La révolution de velours saoudienne à Newcastle
Avec des recrutements judicieux et sous la houlette du discret mais tatillon Eddie Howe, Newcastle est redevenu une place forte du soccer anglais, un an et demi après la polémique sur son rachat par les Saoudiens.
Les résultats parlent d’eux-mêmes: le 26 février, à Wembley, les Magpies affronteront Manchester United en finale de la Coupe de la Ligue. Actuellement 3e de la Premier League, ils pourraient aussi se qualifier pour la Ligue des champions à la fin de la saison.
Pour le club du nord de l’Angleterre, finaliste malheureux à quatre reprises depuis son dernier trophée, une Coupe d’Angleterre en 1955, et deuxième de Premier League en 1996 et 1997, l’âge d’or semblait n’être qu’un lointain souvenir.
Il y a deux ans encore, le club jouait le maintien et l’échec d’une première tentative de rachat par les Saoudiens, en 2020, avait eu le goût trop familier des occasions ratées.
Mais les Saoudiens sont revenus à la charge en 2021 avec une offre légèrement supérieure à 350 M EUR et des garanties sur le fait qu’en dépit de la présence du fonds souverain saoudien FPS à hauteur de 80% au capital du club, le gouvernement n’aurait aucune rôle dans la gestion du club.
Avec un mécène pesant alors 400 milliards d’euros, Newcastle devenait subitement le club le plus riche au monde et les craintes de le voir dépenser sans compter pour venir bousculer la hiérarchie du football anglais étaient fortes.
« On ose y croire à nouveau »
Malgré la très mauvaise réputation du régime saoudien sur le respect des droits humains, soulignée notamment par l’ONG Amnesty International pour critiquer le rachat, les supporters se sont pris à rêver d’une renaissance sportive.
Amanda Staveley, entremetteuse dans cette transaction et membre du conseil d’administration du club, leur avait promis que « Newcastle se (battrait) régulièrement pour les trophées majeurs » et l’emblématique attaquant et supporter des Magpies Alan Shearer avait tweeté, le jour de l’annonce du rachat, « on ose y croire à nouveau ».
S’il est indéniable que Newcastle a mis un coup de pied dans la fourmilière de la Premier League, sa progression ne doit cependant pas tout à des dépenses inconsidérées.
Avec 280 millions d’euros dépensés lors des trois dernières fenêtres de transferts, les nouveaux maîtres de St James’ Park ont certes démontré leur prodigalité mais les recrues ont été bien ciblées et il n’y a pas (encore?) eu de recrutement tape-à-l’oeil.

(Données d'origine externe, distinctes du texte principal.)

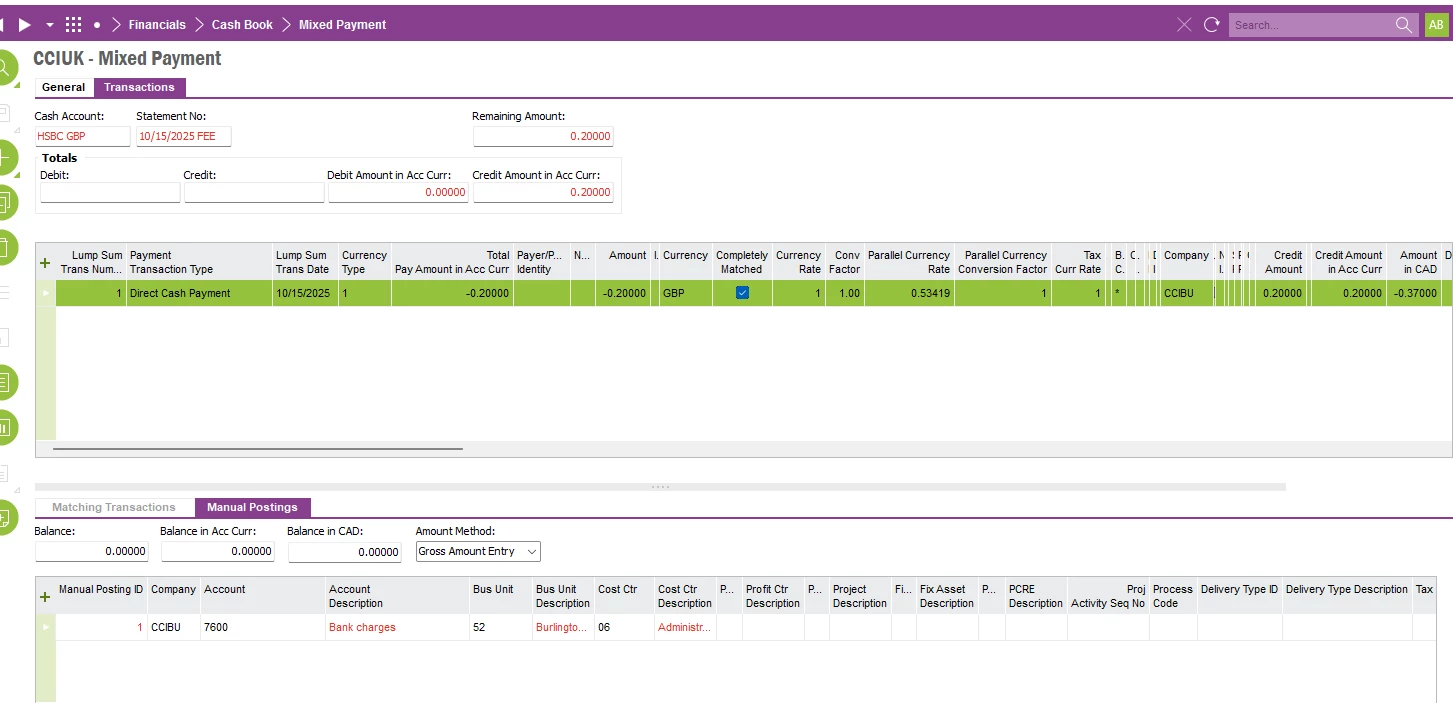Viewport: 1453px width, 703px height.
Task: Click the Bank charges account description cell
Action: [x=362, y=627]
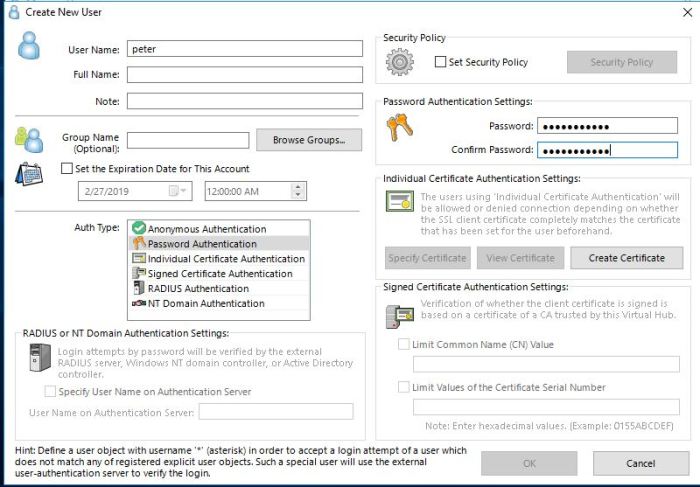700x487 pixels.
Task: Click the password keys icon
Action: 401,130
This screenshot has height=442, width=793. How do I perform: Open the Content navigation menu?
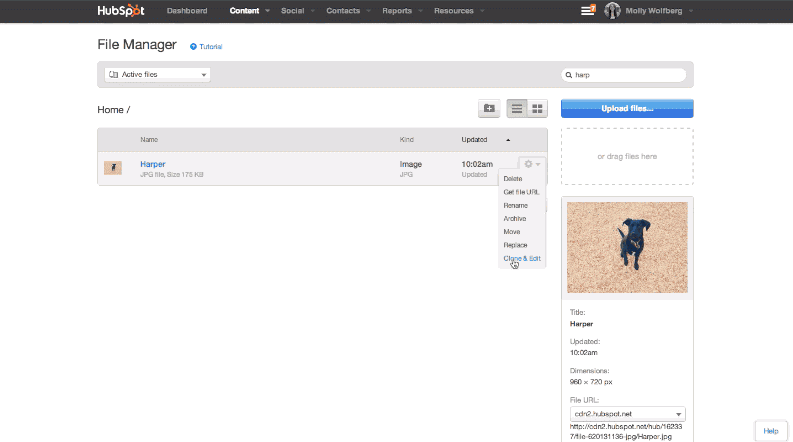(245, 11)
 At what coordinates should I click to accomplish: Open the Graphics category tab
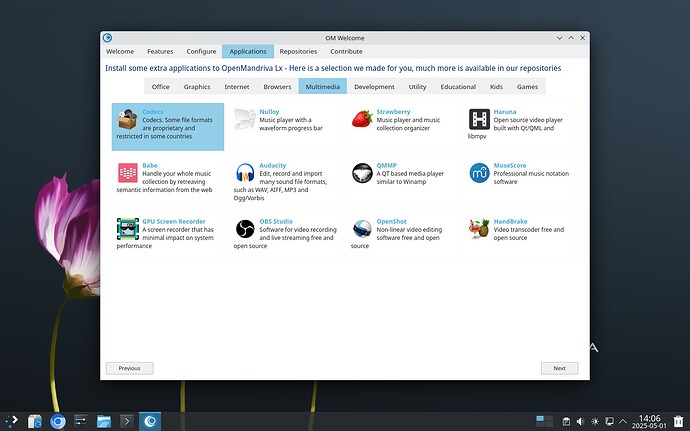[197, 87]
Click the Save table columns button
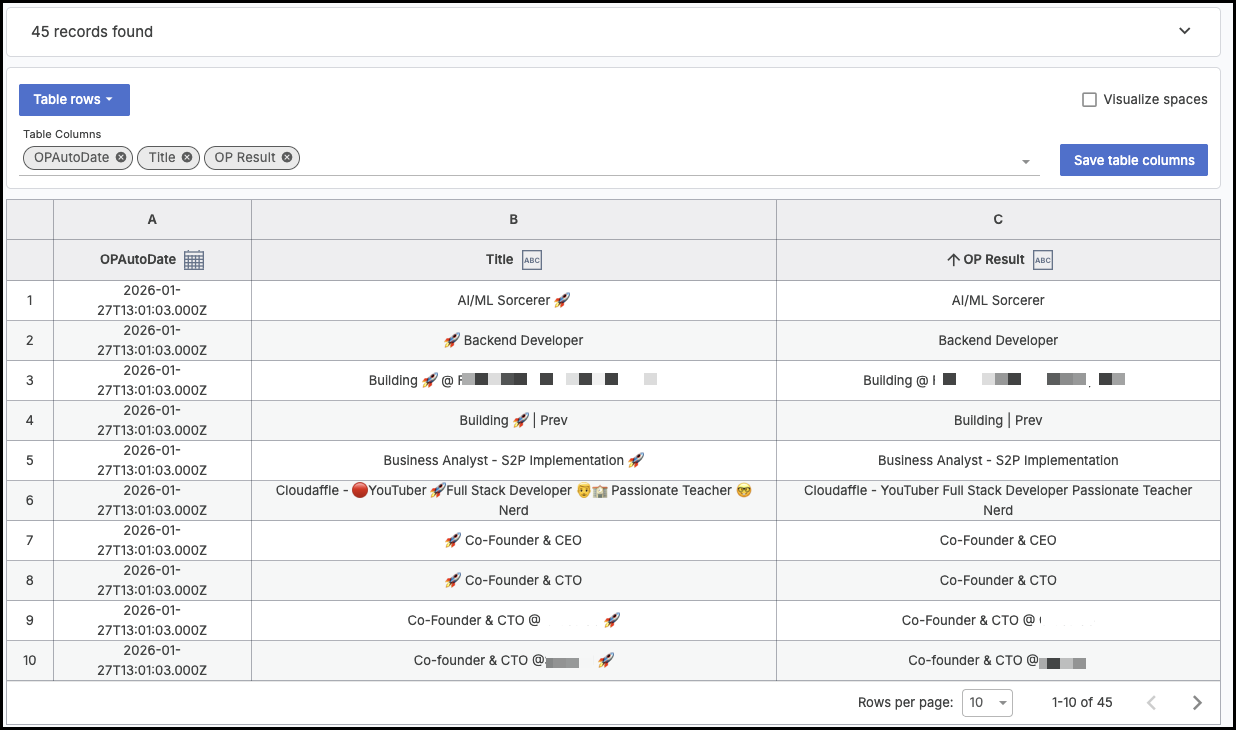Image resolution: width=1236 pixels, height=730 pixels. pos(1133,159)
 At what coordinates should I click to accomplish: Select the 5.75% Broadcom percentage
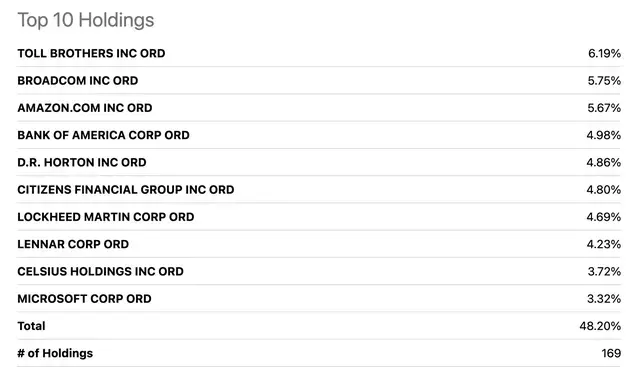(604, 81)
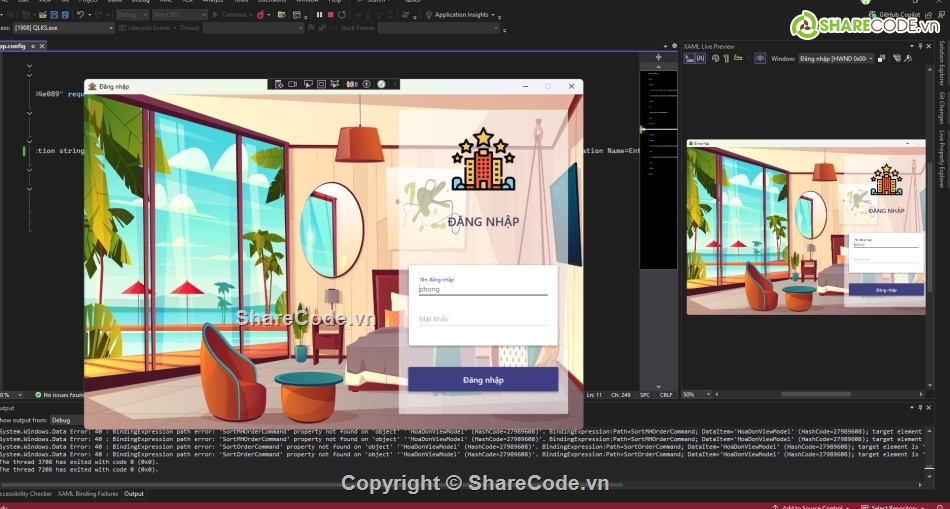Click the Break All pause icon

click(x=319, y=15)
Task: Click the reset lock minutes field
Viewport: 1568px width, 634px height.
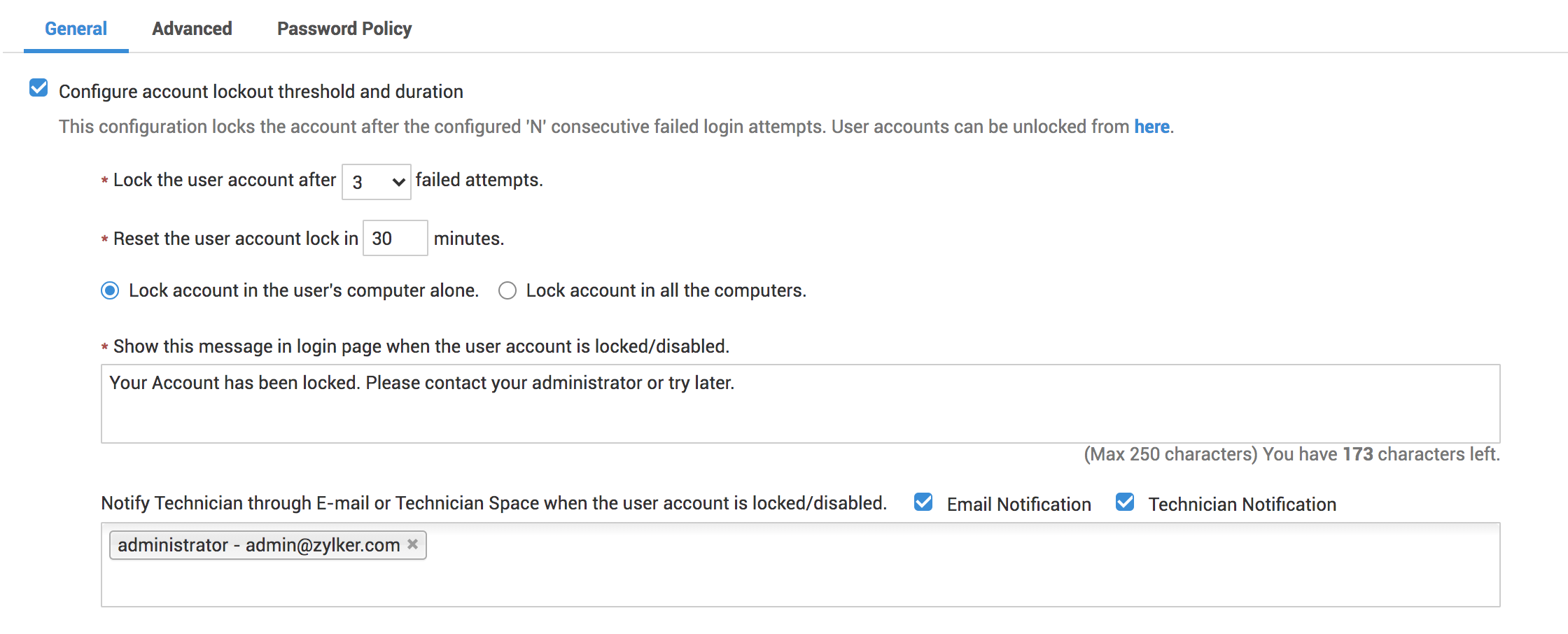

Le latéral international anglais Kieran Trippier pour 14 M EUR, le milieu brésilien Bruno Guimaraes pour 42 M EUR, le gardien Nick Pope pour 15 M EUR ou Sven Botman, acheté 37 M EUR à Lille et qui commande la meilleure défense de Premier League (11 buts encaissés en 20 matches), semblent tous d’excellentes affaires.
Le doublé inscrit mardi, lors de la demi-finale retour de Coupe de la Ligue contre Southampton par Sean Longstaff, né et formé au club, montre aussi que la filière locale a peut-être encore un avenir dans ce « new-Newcastle ».
Eddie Howe, homme-clé du rebond
« C’est incroyable. Si on avait dit il y a douze mois que tout cela allait arriver, tout le monde aurait ri », a-t-il commenté après le match. « Depuis le rachat, on a fait venir des joueurs de qualité. C’est vraiment spécial et émouvant pour moi de voir ce qu’on bâtit ici. »
Au premier rang des choix fondateurs de cette success-story figure celui de l’entraîneur Eddie Howe qui avait emmené Bournemouth de la D4 à cinq saisons en Premier League, de 2015 à 2020.
Contrairement à Graham Potter, qui peine à convaincre à Chelsea, Howe (45 ans) a totalement convaincu les sceptiques, faisant de Joelinton ou Dan Burn, des joueurs longtemps considérés comme moyens, des cadres indiscutables.
On peut apercevoir ce bourreau de travail 12 heures par jour à Darsley Park, le centre d’entraînement. Et Howe peut à raison affirmer: « La solution de facilité serait de parler d’argent, mais ce n’est pas ce qui nous a amenés où on est ».
« L’esprit d’équipe et la cohésion, c’est ce qui vous emmène loin (…) Se plonger dans la culture (du club) et avoir un groupe soudé, c’est ça, la clé », a-t-il récemment assuré.